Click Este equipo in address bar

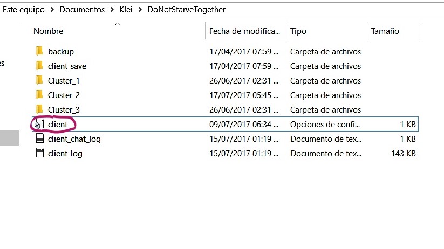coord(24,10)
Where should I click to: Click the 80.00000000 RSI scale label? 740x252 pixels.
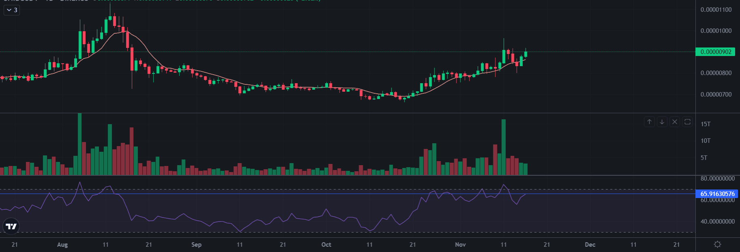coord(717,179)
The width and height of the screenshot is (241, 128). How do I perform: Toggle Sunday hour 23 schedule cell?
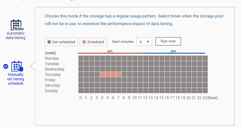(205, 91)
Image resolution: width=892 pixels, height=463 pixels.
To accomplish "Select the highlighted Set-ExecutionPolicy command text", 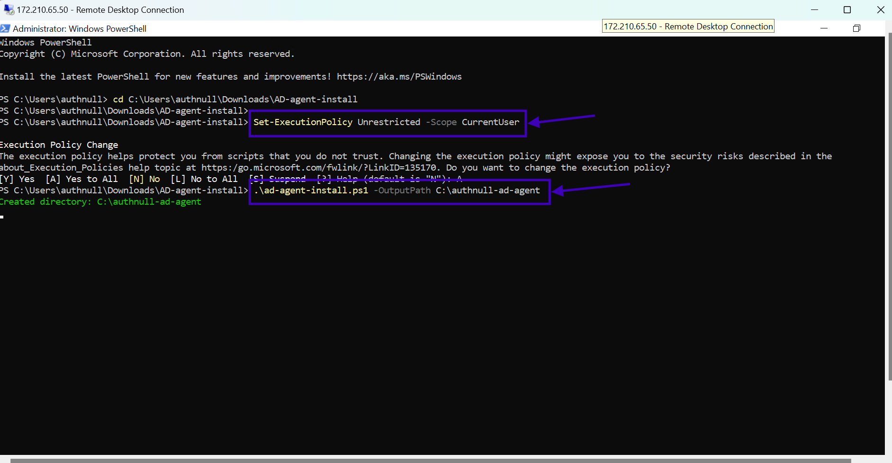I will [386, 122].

...

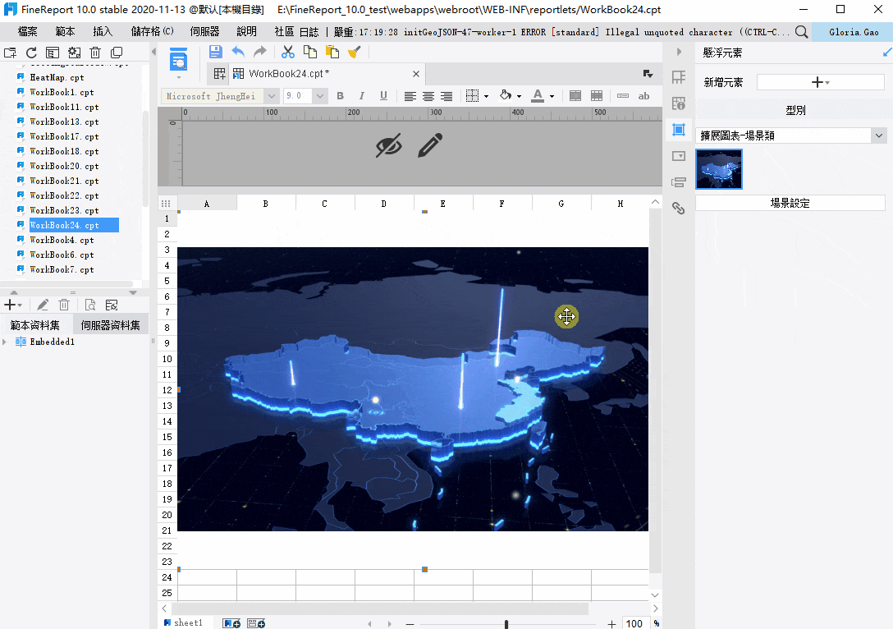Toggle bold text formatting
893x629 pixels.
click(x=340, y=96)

==

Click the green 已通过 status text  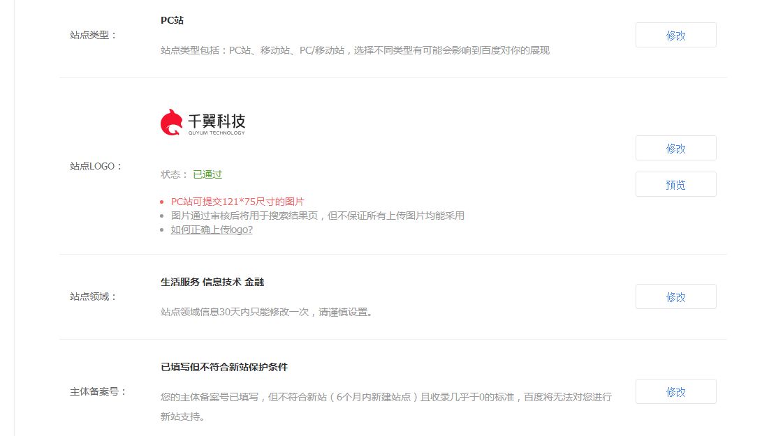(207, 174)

[TASK TO COMPLETE]
Gather every line of the records above that contains the string "pixels", and copy each one in full. Case counts.

[WORKED SOLUTION]
Where should I click to: Click the 80.00000000 RSI scale label? 740x252 pixels.
Image resolution: width=892 pixels, height=463 pixels.
893x629 pixels.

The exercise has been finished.